Travel behavior is being influenced primarily by two types of informatics-based services. The first is travel-related Web- and smartphone-based apps that provide a wide range of real-time information, including roadway route guidance, transit service information, and information concerning alternative activity locations. This information is used in both trip preplanning and on-route dynamic decision-making. The second disruptor of travel behavior is the wide variety of new informatics-enabled mobility services that provide trip-making alternatives to conventional travel modes such as public transit, taxis, and even the privately owned car. Most notable are the Uber and Lyft ridehailing services. Other mobility service types include ridesharing (UberPool), car-sharing, bike-sharing, e-scooters, and various forms of demand-responsive transit and microtransit. The mobility service field is evolving rapidly, and the final steady state with respect to these services and their impacts on travel behavior is very difficult to predict. It is clear, however, that travel-demand models will need to evolve considerably if they are to be adequate tools for modeling these impacts and to provide the level of policy guidance needed to ensure socially beneficial outcomes with respect to these services.
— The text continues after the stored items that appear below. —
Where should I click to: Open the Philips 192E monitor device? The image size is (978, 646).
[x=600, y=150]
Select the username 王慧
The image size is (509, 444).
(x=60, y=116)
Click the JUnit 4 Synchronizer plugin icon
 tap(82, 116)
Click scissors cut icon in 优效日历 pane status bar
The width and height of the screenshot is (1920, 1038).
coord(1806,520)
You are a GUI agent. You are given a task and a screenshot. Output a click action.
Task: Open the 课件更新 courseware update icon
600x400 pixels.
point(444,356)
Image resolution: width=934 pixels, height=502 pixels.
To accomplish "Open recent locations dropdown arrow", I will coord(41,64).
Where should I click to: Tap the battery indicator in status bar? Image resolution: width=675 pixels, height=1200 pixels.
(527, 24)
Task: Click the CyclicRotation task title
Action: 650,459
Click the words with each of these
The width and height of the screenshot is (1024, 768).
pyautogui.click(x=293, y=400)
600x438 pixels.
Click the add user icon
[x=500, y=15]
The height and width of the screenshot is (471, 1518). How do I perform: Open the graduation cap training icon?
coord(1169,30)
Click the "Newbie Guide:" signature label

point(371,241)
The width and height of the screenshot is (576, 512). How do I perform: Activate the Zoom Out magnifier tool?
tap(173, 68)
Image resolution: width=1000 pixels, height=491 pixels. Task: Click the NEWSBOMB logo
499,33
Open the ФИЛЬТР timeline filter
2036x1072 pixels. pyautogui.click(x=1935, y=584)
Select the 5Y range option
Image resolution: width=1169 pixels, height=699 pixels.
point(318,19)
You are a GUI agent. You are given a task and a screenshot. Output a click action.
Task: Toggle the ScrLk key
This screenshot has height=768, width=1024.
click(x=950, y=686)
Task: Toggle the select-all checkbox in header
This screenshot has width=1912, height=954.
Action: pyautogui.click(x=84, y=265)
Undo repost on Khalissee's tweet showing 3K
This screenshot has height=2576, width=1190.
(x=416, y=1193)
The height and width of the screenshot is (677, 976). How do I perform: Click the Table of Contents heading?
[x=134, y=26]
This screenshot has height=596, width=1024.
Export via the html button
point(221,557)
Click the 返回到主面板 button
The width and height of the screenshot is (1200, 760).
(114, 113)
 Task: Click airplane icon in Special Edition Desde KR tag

These changes in travel behavior and mobility service options are also impacting transportation network performance, notably in terms of roadway congestion and transit usage. Informatics also can support improved real-time control of road and transit operations, implementation of road pricing schemes, and managing parking supply and pricing.

Informatics technologies are also dramatically changing the data available to support travel-demand modeling. Web-based and custom app-based survey methods are complementing, and increasingly replacing, conventional survey methods for collecting travel-behavior information. In addition, a wide variety of sources for passively tracking trips are available, where by passive is meant that the trip-maker is not required to interact with the tracking device or answer any questions. Passive trip-tracking data sources include: smartphone-based location-tracking apps (the route-guidance apps discussed above, but many other apps routinely track the phone’s location); cellphone traces; transit smartcard transaction data; Bluetooth sensors; and credit card transaction data. All these data sources offer massive amounts of information, gathered continuously over time concerning trip-making in a given region. They also share common issues concerning lack of socio-economic information about the trip-makers, as well as lack of key trip attributes such as travel mode and trip purpose. A variety of data fusion and imputation methods (including machine learning methods), however, can often be used to augment the passive data, thereby enhancing their utility for modeling.

Given the increasing availability of large, passive datasets, travel-demand modeling will inevitably evolve to exploit these data. Continuous time-series streams of data should support the development of more dynamic (adaptive) models. The very large samples of trip-makers observable within these datasets should lead to models that are more representative and comprehensive relative to current models, which have relied on relatively small-sample survey data for their development. Machine learning and other AI-based methods will continue to play an increased role in model development and application. And, finally, it is possible that travel-demand models may adopt a more explicitly statistical approach to modeling travel behavior (as opposed to the current emphasis on a more behavioral approach) as the optimal way of exploiting the massive, passive datasets with which modelers will be increasingly working.

The challenges facing transportation modelers in the emerging informatics-enriched and informatics-enabled world are large. But the opportunities to develop significantly improved and more powerful models for policy analysis and decision support are also great. It is an exciting time to be a transportation modeler!